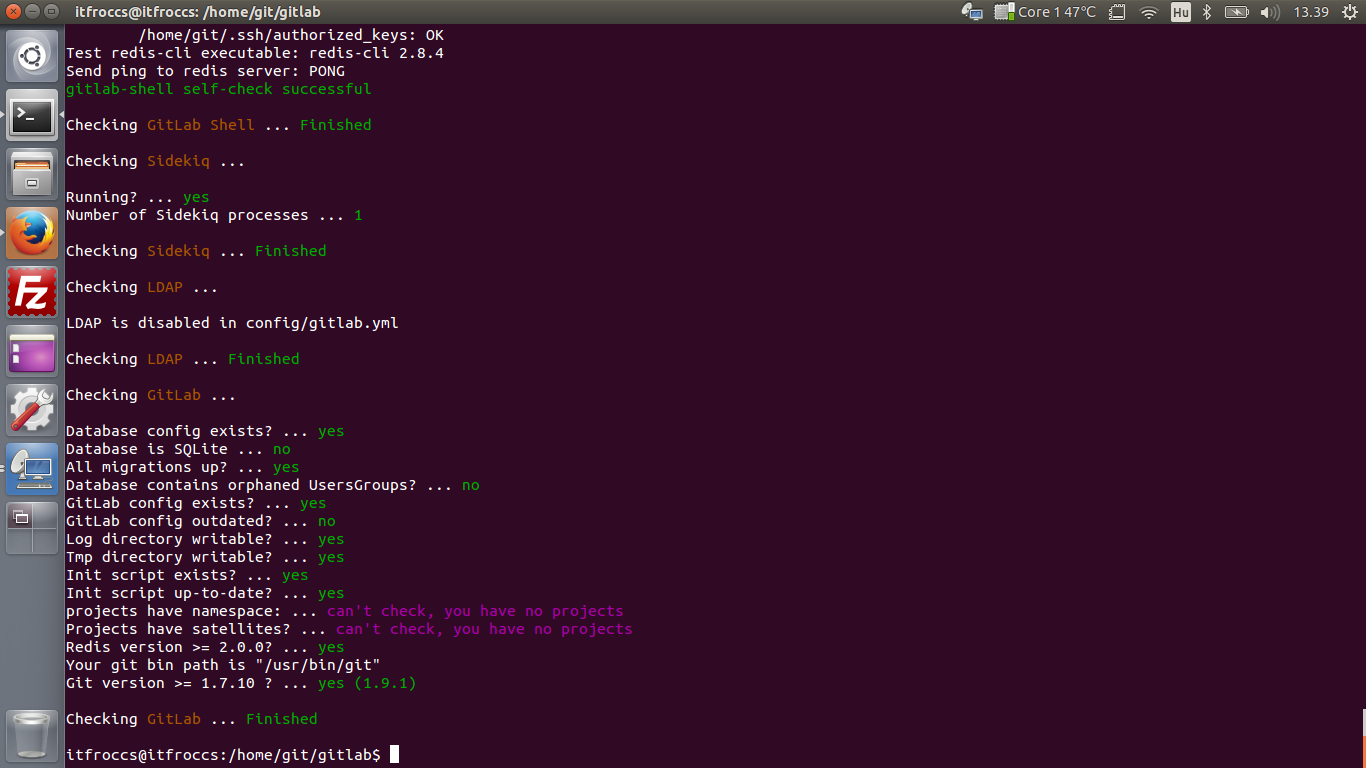Screen dimensions: 1366x768
Task: Open the Workspace Switcher
Action: pyautogui.click(x=32, y=528)
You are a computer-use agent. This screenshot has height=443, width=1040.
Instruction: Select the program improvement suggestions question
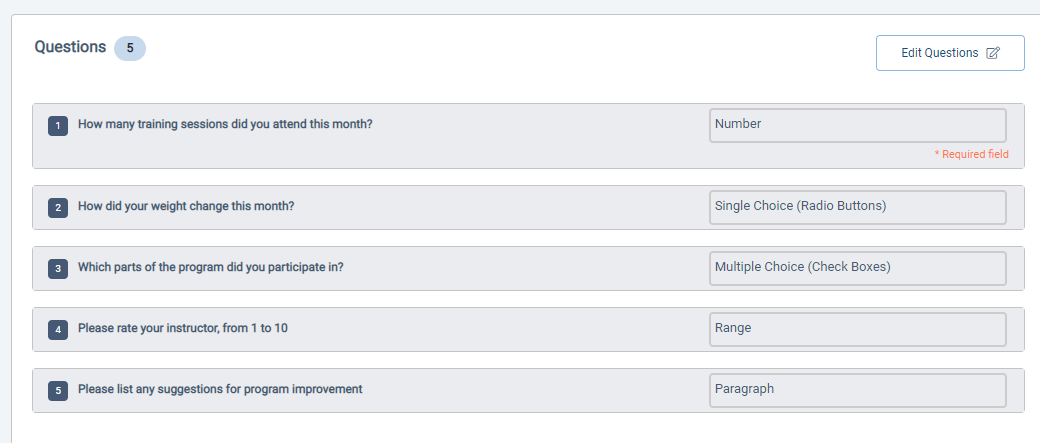coord(220,390)
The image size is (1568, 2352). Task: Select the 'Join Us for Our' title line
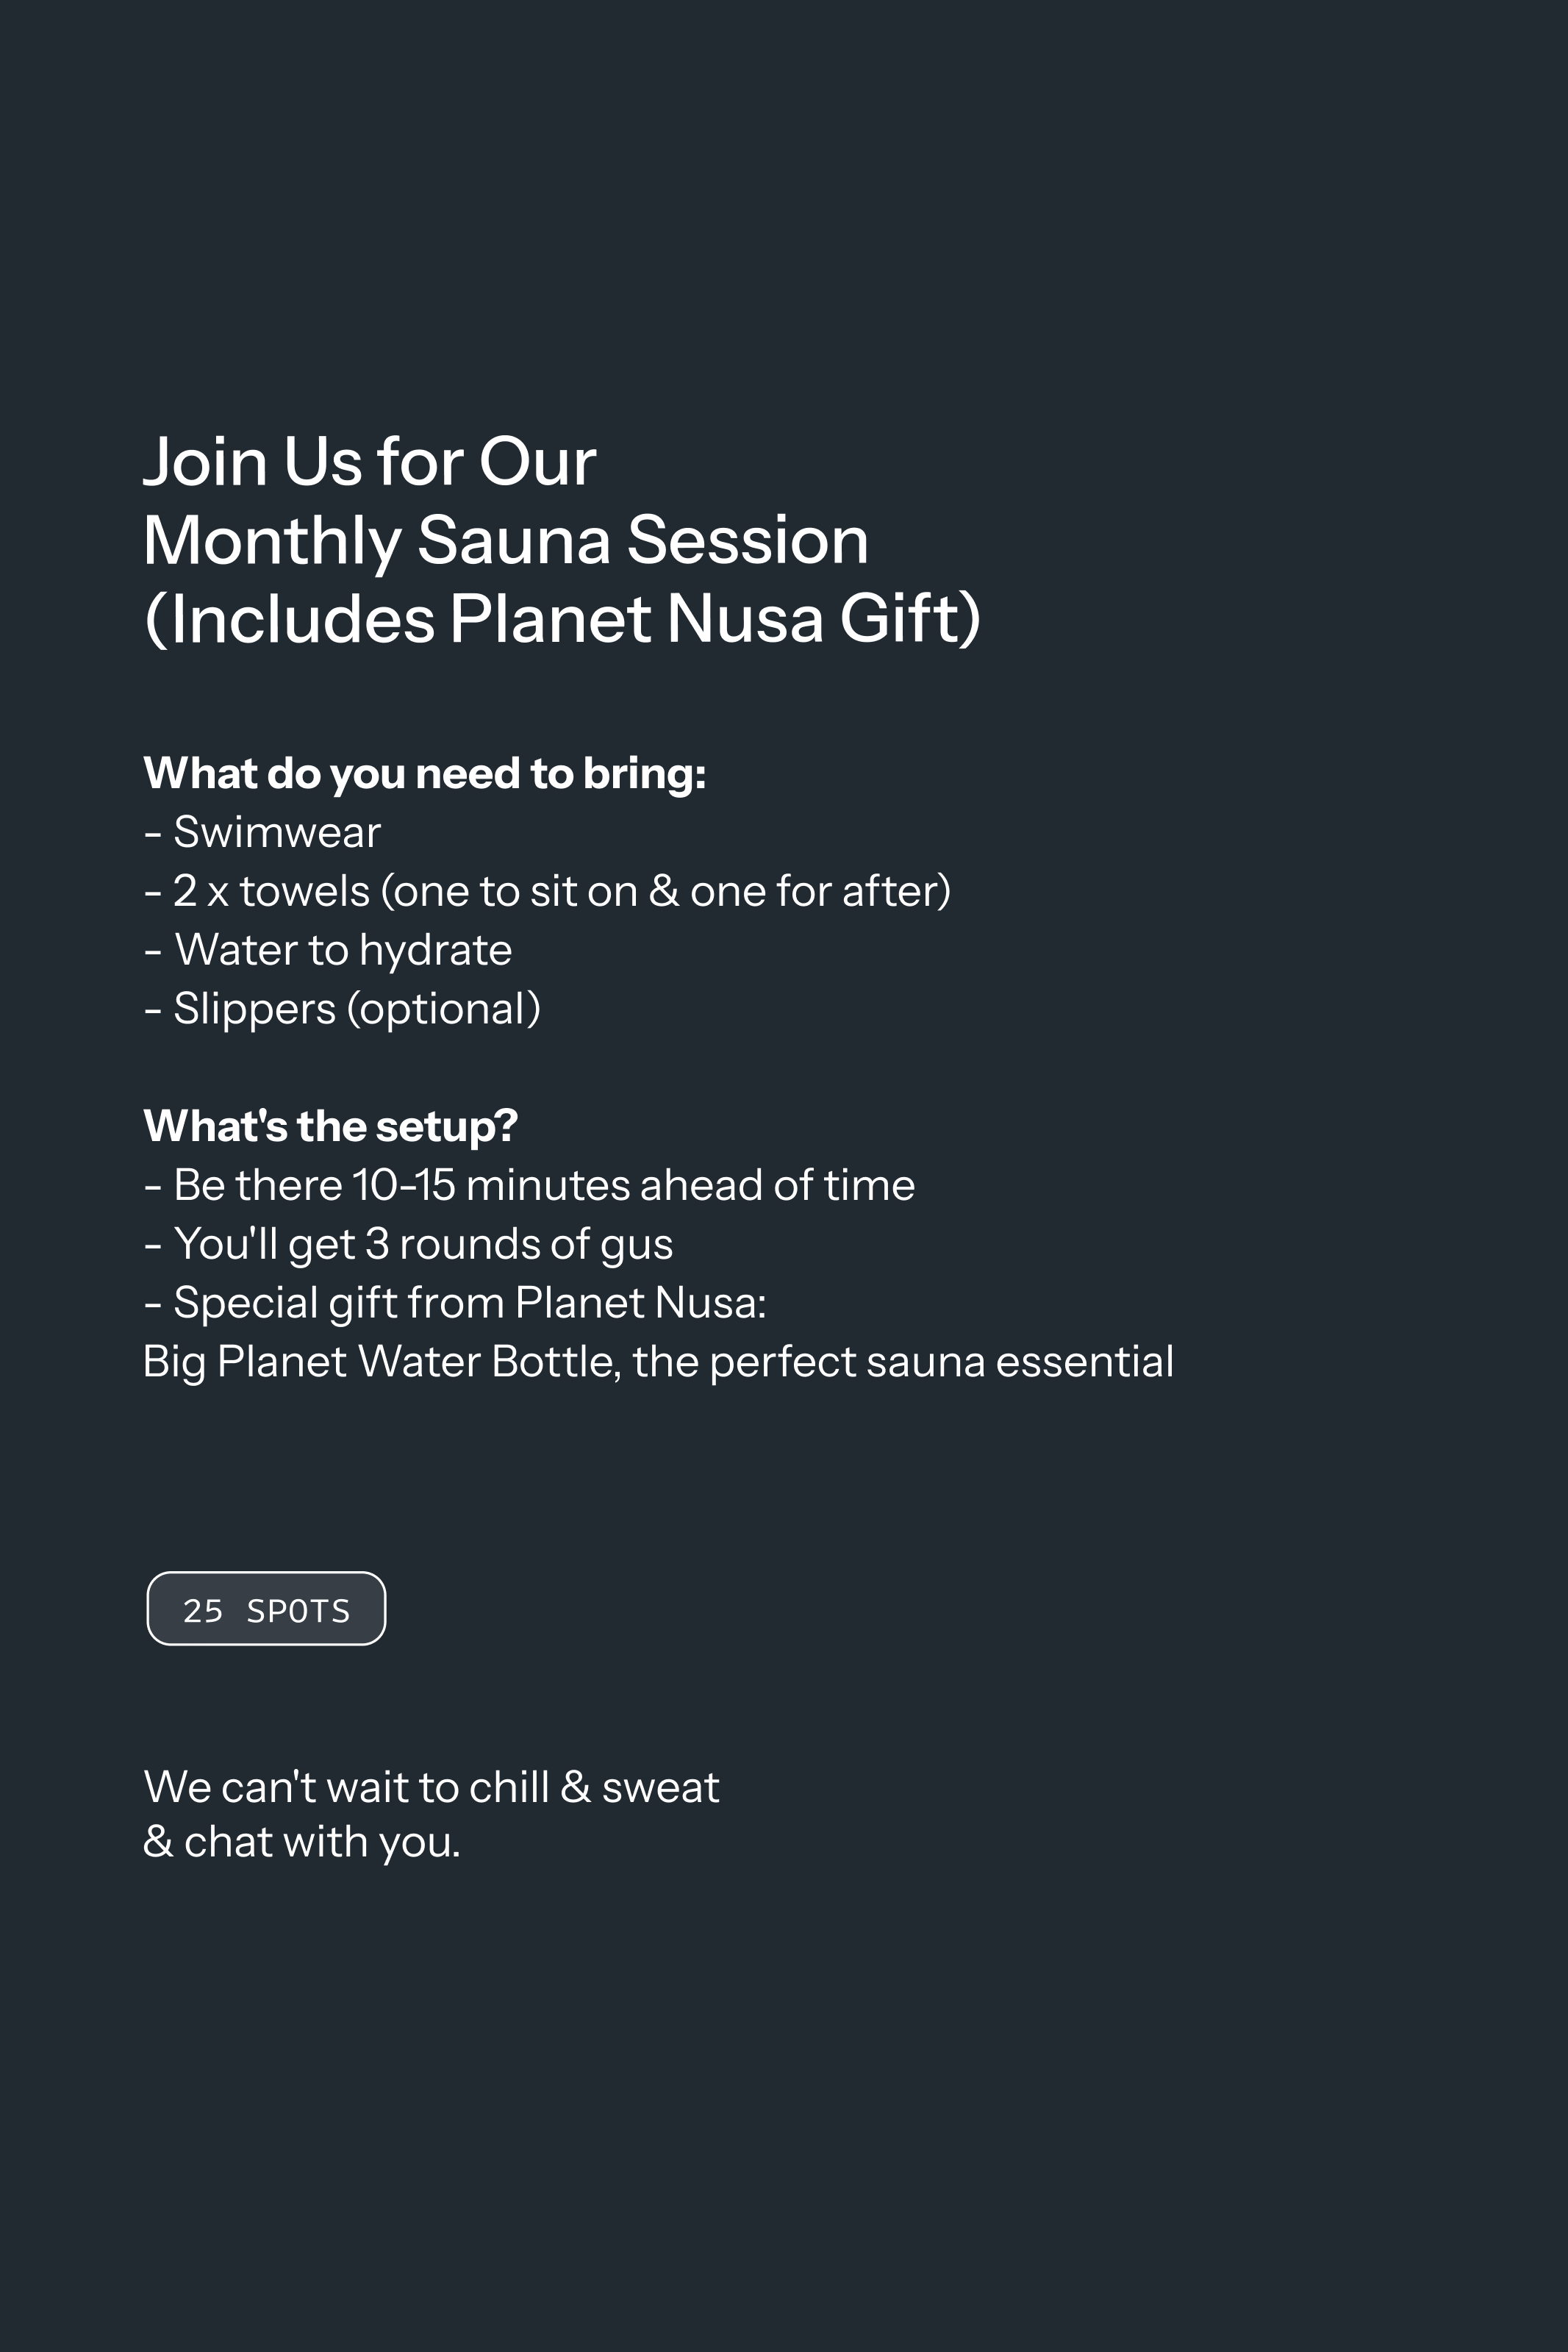[x=370, y=462]
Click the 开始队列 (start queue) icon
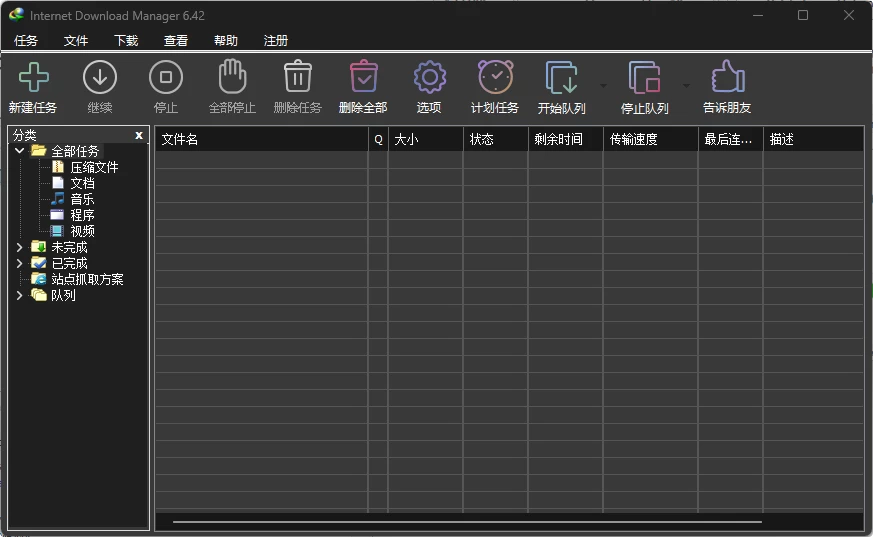Viewport: 873px width, 537px height. [x=561, y=78]
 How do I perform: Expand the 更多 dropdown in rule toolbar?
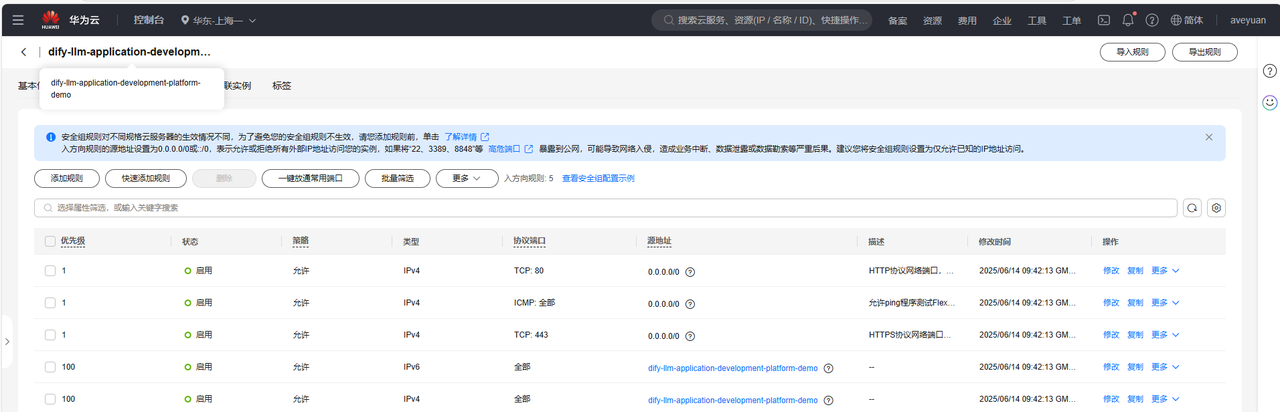(466, 179)
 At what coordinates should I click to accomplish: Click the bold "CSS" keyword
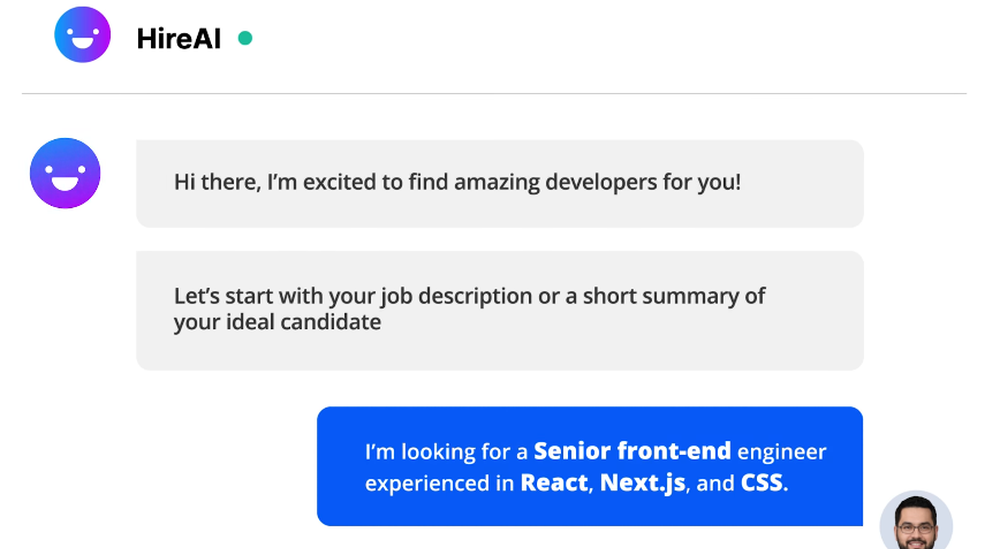[x=761, y=483]
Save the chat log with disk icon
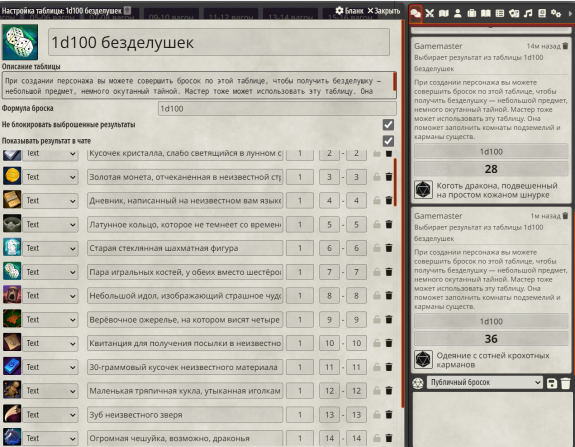This screenshot has height=447, width=575. tap(552, 383)
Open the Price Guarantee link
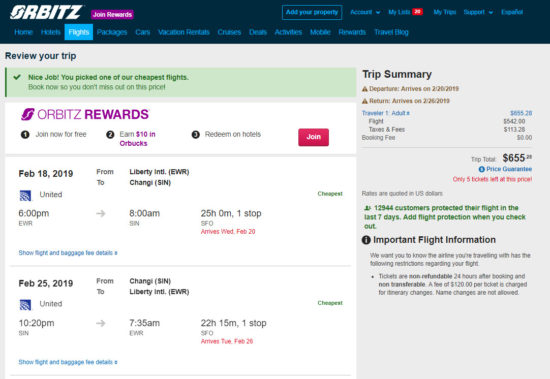The width and height of the screenshot is (550, 379). 509,169
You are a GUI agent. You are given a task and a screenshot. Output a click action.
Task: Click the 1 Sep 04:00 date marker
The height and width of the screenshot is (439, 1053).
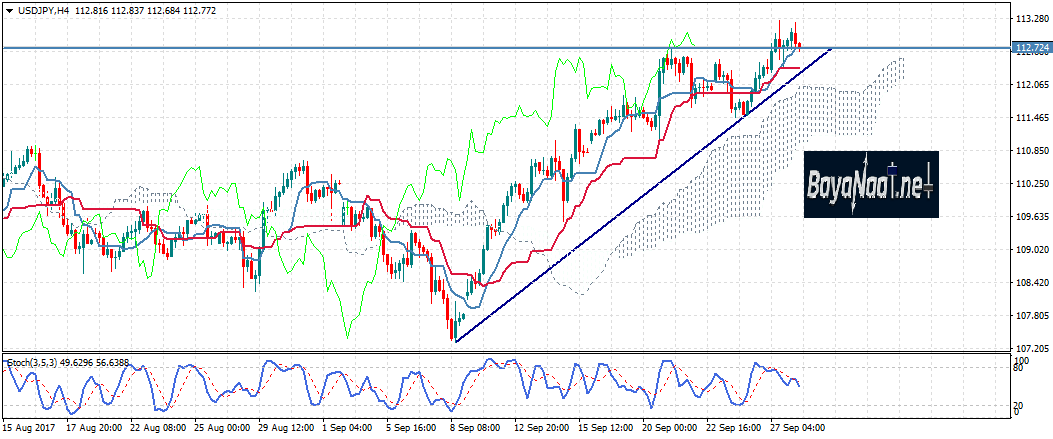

→ **YOUR INSTRUCTIONS**: What belongs in the answer is each line from the listing above that contains "agent".

→ **TASK RESULT**:
You are a computer-use agent. This screenshot has height=443, width=1040.
You are a GUI agent. You are given a task and a screenshot. Output a click action.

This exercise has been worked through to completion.